Слова Федюнинского резали Павла как острым ножом по горлу, а до его сознания доходили очень туго.

«Товарищ командарм, разрешите сказать», – звонким голосом крикнул командир роты.

Федюнинский обернулся, спросил, устремляя острый взгляд на командира роты, который стоял, приложив руку к каске: «Что вам угодно лейтенант, говорите».

«Товарищ командующий», – как на плаце закричал лейтенант. Он думал, что его не услышат, хотя кругом стояла тишина. Но командарм его не дослушал. Уже тише он обратился к Меркулову, повелительно сказал: «Товарищ командир взвода, доложите».

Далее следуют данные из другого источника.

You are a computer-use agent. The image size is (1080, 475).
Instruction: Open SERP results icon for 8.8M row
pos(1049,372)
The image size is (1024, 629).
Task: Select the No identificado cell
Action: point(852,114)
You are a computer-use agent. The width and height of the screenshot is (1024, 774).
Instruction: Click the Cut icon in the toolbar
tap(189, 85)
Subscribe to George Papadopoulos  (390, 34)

Меркулов стоял. Одна рука у него была в кармане, другую он приложил к пилотке для приветствия. Он молчал. Правую ногу в огромном ботинке, обмотанную до колена портянкой, он выставил вперед, молча разглядывая всех присутствующих. Командарм расстегнул кобуру. Необученность самому элементарному могла бы кончиться для Павла плачевно.

В это время крикнул командир батальона товарищ Красильников. Он громовым голосом доложил: «Товарищ полковник. Вверенный мне батальон занимает оборону от … и до …».

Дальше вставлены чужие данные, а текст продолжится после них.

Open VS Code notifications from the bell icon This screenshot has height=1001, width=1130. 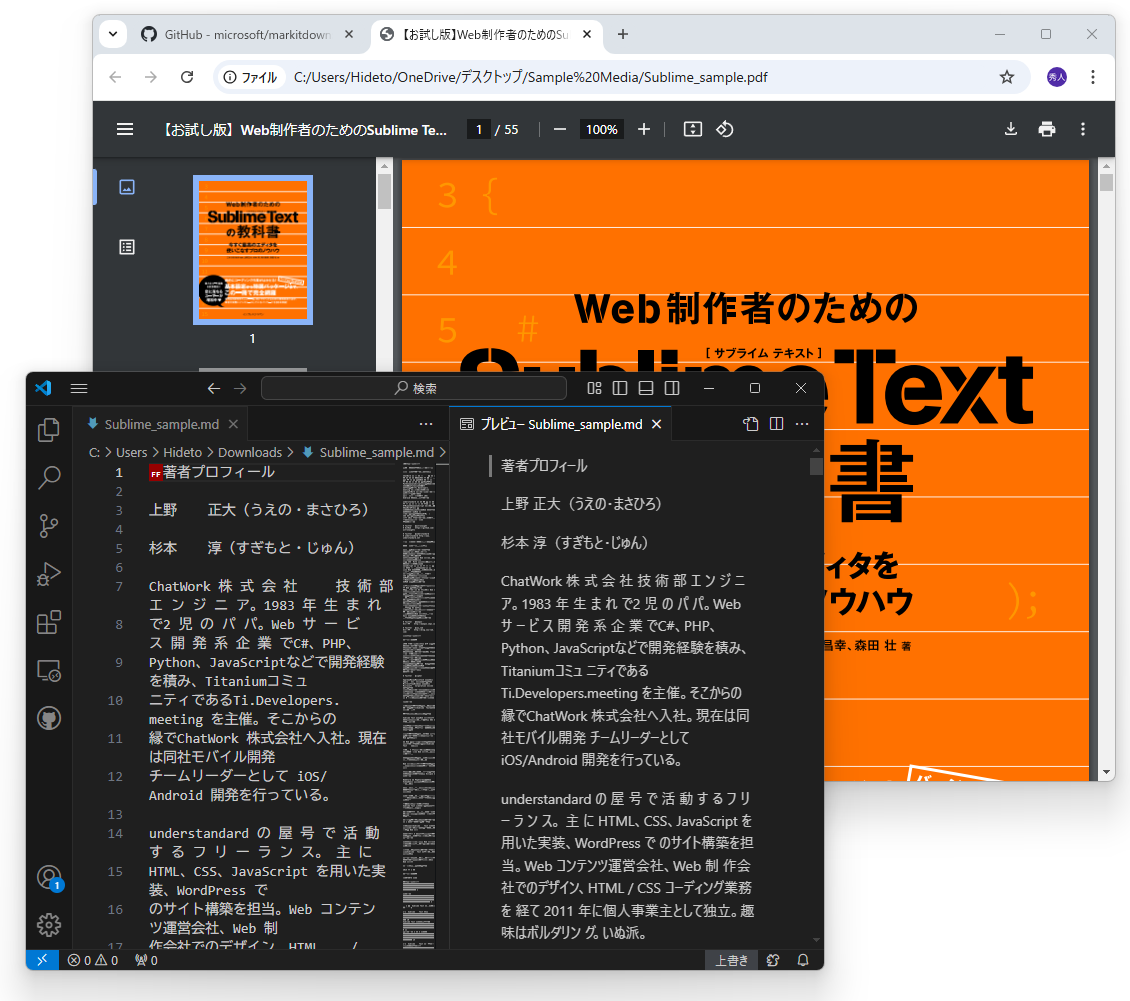pyautogui.click(x=802, y=960)
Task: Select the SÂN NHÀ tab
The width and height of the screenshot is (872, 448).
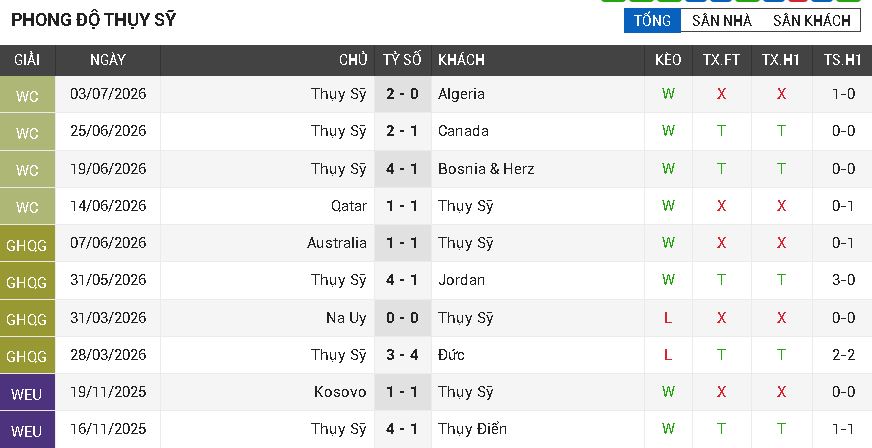Action: click(722, 21)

Командарм грубо спросил: «Капитан, что это у вас за чучело, а еще командир взвода».

«Товарищ полковник, – отвечал Красильников, – красноармеец Меркулов прибыл с пополнением из Ленинграда. Военному делу не обучен. Как инженера и исполнительного бойца его временно назначили командиром взвода. Во всем батальоне осталось пять офицеров и семь сержантов».

Командарм все еще грозно смотрел на Меркулова. Но вот его суровое мужественное лицо озарилось улыбкой. Уже ласково спросил: «Значит, инженер. Что окончил?» Павел вытянулся в струнку и отрапортовал: «Ленинградский киноинститут». «Вот видите, – улыбаясь, сказал командир полка, – вы можете правильно отдать рапорт. Но почему вы не выполнили свой служебный долг?» Павел что-то тихо ответил, растерялся. «Товарищ капитан, поручаю вам лично заняться с инженером военной подготовкой и о результатах мне доложить».

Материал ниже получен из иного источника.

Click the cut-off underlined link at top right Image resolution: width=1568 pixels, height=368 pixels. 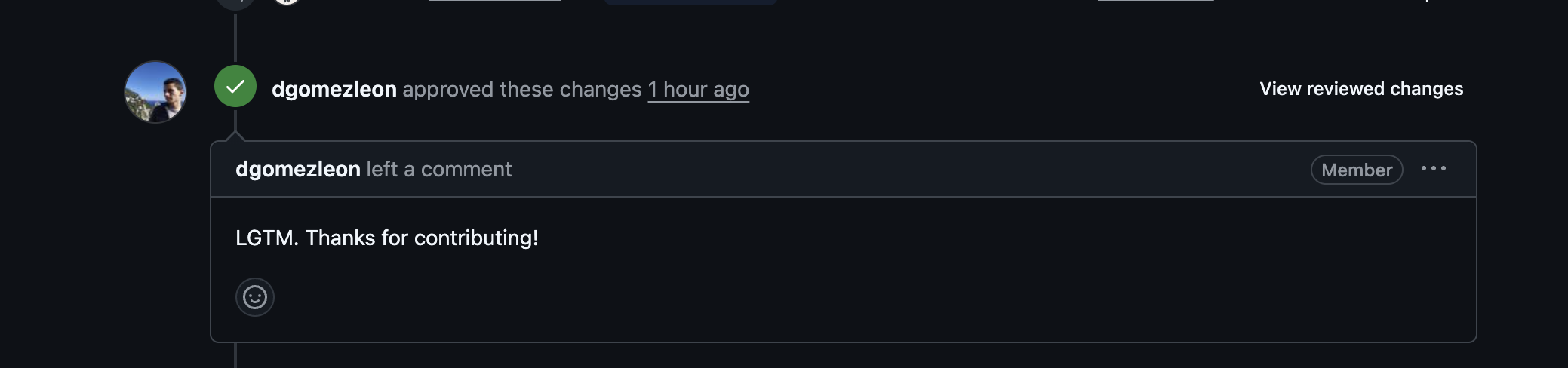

Начальство ушло. Темляков сказал: «Слава богу, пронесло. Закурим, командир взвода». «Меркулова на КП батальона», – крикнул связной. «Еще не пронесло, а только начинается», – сказал Павел и, круто повернувшись, вышел.

На КП батальона ни дивизионного, ни армейского начальства не было – только что ушло. Командир батальона встретил Павла словами: «Все хорошо, пронесло. Я тебя вызывал, хочу посоветоваться. Получил задание от командира дивизии: взять языка. Завтра в шесть часов утра немец должен быть в штабе дивизии. Ты мне говорил, что у тебя во взводе хорошие, сильные, надежные ребята. Действовать будем в темноте силами двух взводов».

«Мне кажется, лучше в два или три часа ночи, – возразил Меркулов. – В это время на реке туман, да и немцы крепко уснут. Караулы и дозоры потеряют бдительность. Немцы снова стали самонадеянны. Считают нашу армию разбитой, ждут дня победы. Вечерами прямо на переднем крае устраивают концерты: играют на губных гармошках, аккордеонах, по-ослиному горланят».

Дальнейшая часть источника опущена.